A reader should be able to skip the rest of the doc and still know the story.
## Impact
- **Duration**: HH:MM - HH:MM UTC (XX min)
- **Scope**: which users / regions / features
- **Magnitude**: requests failed, $$$, NPS, support tickets, etc.
- **Detection**: how we found out (alert / customer / engineer)
- **Time to detect**: X min
- **Time to mitigate**: X min
## Root cause
1 paragraph.

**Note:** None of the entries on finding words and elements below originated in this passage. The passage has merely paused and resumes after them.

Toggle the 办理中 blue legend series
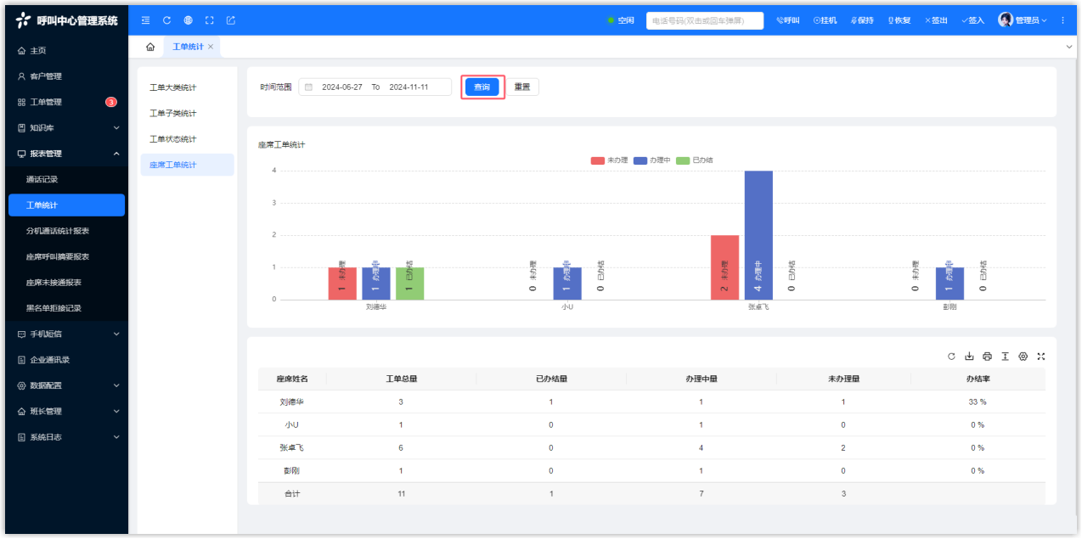The height and width of the screenshot is (539, 1082). [651, 160]
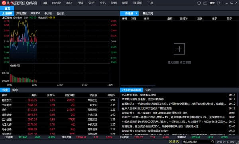Open the 板块 menu
This screenshot has height=144, width=239.
69,3
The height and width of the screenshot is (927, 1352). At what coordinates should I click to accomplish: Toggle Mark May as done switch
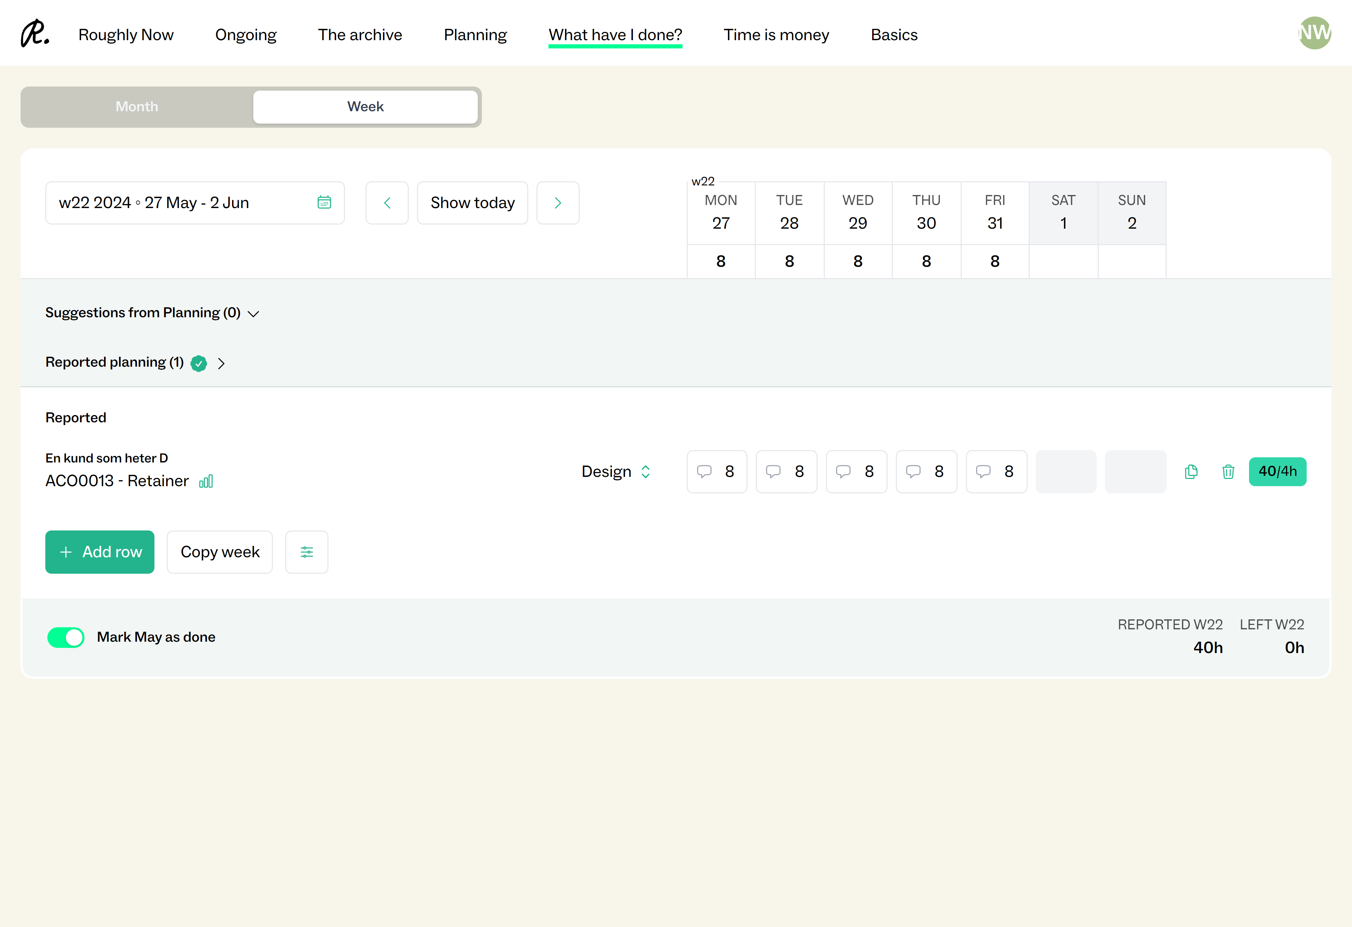click(x=66, y=637)
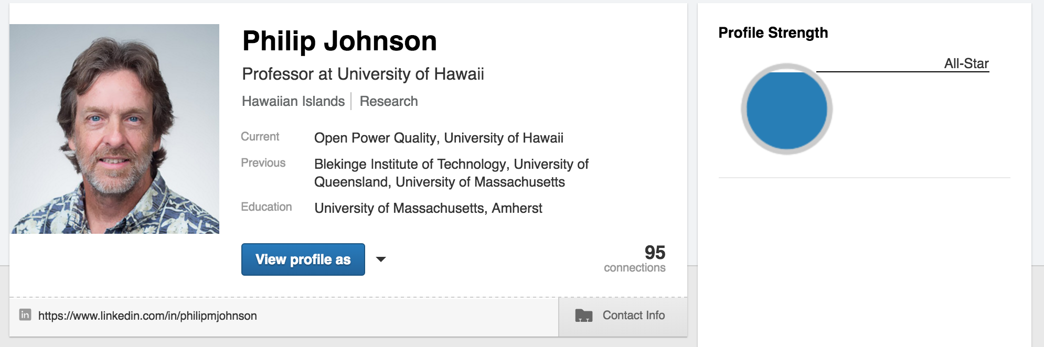Click the Professor at University of Hawaii headline
Viewport: 1044px width, 347px height.
pos(363,74)
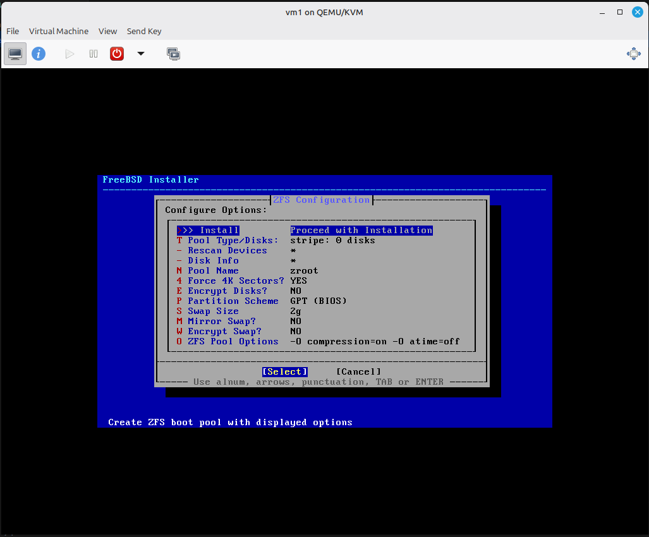Open the Virtual Machine menu
This screenshot has width=649, height=537.
click(59, 31)
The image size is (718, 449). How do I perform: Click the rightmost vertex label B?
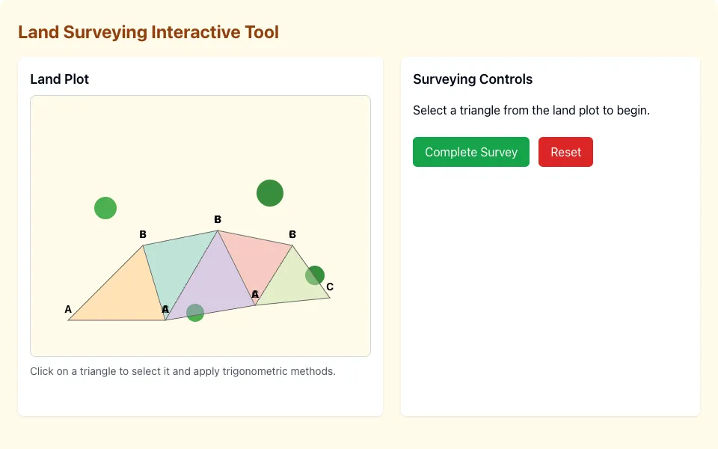pyautogui.click(x=292, y=234)
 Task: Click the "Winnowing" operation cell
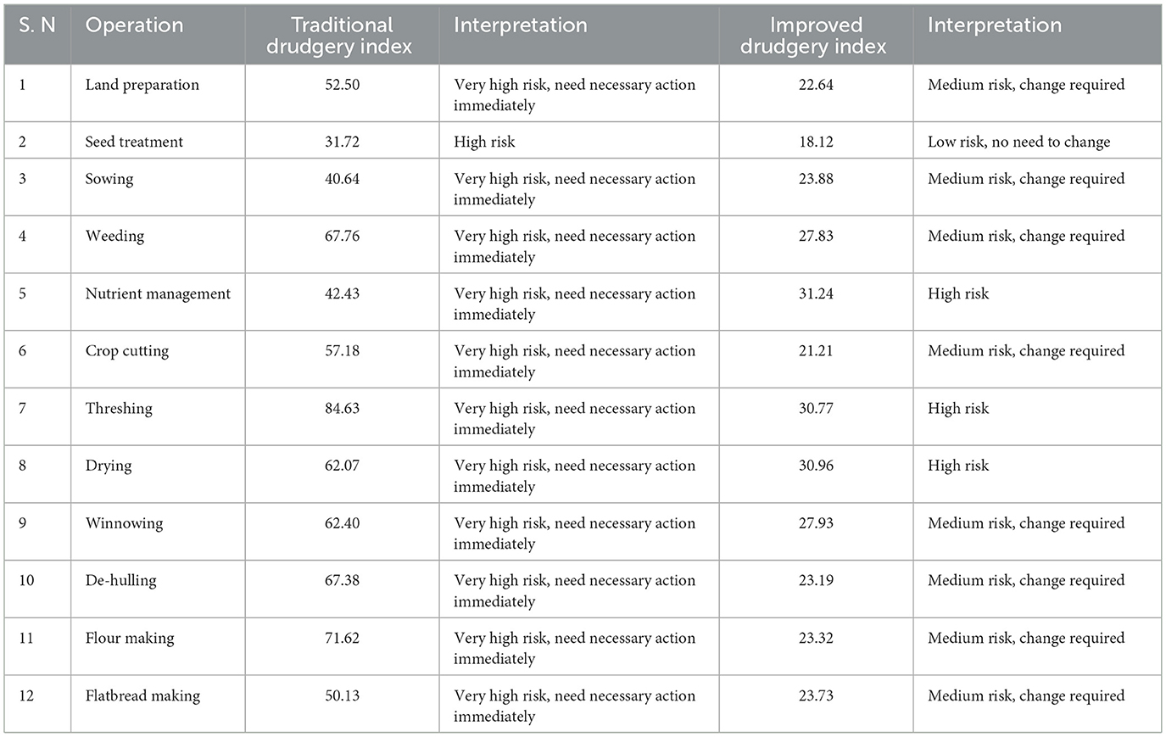(124, 523)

THE single technical cause, separated from contributing factors.
"The cache key included the user's locale; locale was undefined for SSO users;
the lookup matched any user, returning the wrong session." — that's a root cause.
NOT: "Multiple things went wrong including X, Y, and Z." Pick the actual cause.
## Contributing factors
3-5 bullets. The conditions that made the root cause possible:
- Why the bug existed (recent refactor, missing test, etc.)
- Why it wasn't caught (missing alert, no canary, deploy gates)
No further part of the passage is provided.